Friday, July 17, 2015

7/17/15 Report - Treasure Salvors Au Dreamers and Capitana Most Recent Treasure Coast Finds On The Cabin Wreck.

Written by the TreasureGuide for the exclusive use of

Treasure Coast Finds By The Crew Of The Capitana.
Photo submitted by Captain Jonah Martinez.

Yesterday I mentioned that the crew of the Capitana was still finding things.  Here are some, not nearly all, of the musket balls and a nice olive jar top that they found.

Captain Jonah sent this photo with the following message.

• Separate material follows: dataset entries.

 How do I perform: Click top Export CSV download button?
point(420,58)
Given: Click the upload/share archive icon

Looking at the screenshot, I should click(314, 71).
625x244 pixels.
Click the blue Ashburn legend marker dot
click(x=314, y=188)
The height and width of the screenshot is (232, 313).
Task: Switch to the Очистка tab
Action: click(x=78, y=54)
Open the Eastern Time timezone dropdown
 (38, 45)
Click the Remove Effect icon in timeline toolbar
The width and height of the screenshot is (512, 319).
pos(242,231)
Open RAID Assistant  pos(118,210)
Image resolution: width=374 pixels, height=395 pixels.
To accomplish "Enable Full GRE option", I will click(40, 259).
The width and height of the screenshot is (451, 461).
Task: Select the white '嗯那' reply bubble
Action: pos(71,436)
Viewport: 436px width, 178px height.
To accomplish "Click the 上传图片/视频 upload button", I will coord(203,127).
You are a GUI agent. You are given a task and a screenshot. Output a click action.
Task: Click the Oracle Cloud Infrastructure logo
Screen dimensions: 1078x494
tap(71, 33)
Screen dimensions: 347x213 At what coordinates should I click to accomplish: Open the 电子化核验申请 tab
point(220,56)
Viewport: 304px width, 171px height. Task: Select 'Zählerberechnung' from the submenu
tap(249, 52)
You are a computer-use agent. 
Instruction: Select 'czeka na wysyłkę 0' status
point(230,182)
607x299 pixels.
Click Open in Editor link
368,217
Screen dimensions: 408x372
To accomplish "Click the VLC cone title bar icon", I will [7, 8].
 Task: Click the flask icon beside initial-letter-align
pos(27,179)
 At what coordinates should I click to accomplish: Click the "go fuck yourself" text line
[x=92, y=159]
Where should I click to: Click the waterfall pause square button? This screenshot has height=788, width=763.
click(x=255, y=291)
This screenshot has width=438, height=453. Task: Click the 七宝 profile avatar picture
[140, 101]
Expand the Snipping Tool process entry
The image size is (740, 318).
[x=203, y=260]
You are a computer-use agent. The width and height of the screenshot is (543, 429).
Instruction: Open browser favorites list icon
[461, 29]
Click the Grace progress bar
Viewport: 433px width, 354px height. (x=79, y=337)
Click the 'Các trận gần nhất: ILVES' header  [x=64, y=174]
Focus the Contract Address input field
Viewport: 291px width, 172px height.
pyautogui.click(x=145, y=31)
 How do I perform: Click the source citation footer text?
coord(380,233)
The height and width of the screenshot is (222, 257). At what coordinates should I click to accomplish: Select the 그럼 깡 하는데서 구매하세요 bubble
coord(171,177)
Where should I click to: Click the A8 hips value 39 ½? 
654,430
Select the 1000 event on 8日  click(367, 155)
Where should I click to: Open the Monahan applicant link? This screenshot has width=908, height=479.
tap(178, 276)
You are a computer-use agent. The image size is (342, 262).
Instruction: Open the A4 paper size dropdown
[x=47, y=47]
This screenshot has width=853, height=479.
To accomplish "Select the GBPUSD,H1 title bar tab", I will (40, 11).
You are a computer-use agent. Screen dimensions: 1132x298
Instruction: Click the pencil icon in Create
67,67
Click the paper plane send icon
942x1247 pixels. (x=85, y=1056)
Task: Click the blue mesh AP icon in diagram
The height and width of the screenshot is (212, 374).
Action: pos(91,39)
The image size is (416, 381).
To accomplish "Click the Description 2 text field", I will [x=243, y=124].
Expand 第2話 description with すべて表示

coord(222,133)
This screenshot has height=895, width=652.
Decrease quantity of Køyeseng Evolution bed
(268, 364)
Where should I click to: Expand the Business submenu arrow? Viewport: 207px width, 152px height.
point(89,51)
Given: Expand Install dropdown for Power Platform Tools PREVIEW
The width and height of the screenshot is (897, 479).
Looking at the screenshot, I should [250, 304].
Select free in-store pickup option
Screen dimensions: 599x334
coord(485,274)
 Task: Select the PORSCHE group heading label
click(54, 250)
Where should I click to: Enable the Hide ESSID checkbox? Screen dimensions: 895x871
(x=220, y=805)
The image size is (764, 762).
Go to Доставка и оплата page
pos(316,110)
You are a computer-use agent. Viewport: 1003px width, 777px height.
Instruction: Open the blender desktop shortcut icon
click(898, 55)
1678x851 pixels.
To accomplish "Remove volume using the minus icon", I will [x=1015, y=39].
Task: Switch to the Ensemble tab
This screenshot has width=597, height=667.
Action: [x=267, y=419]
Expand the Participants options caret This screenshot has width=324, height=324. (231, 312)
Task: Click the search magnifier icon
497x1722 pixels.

Thought this was interesting the other day our first hole Bill found 90 musket balls also more throughout the day. Our great weather is letting us dig most every day for the last 36 days. 

Thanks Captain!  I always say there is always some place to hunt and something to be found.  While this weather has been bad for beach hunting, it has been good for the salvage crews.

 It must have taken Bill a little while to pick up 90 musket balls.  Signals going off everywhere.  We're all waiting to see what you find next.

Treasure Coast Find By Au Dreamers
Photo Submitted by Captain Jonah.

There are four boats working the Cabin Wreck these days.

Au Dreamers is one.  They found this nice ceramic piece with handle.   You can see the horizontal depressions around it.  Very nice.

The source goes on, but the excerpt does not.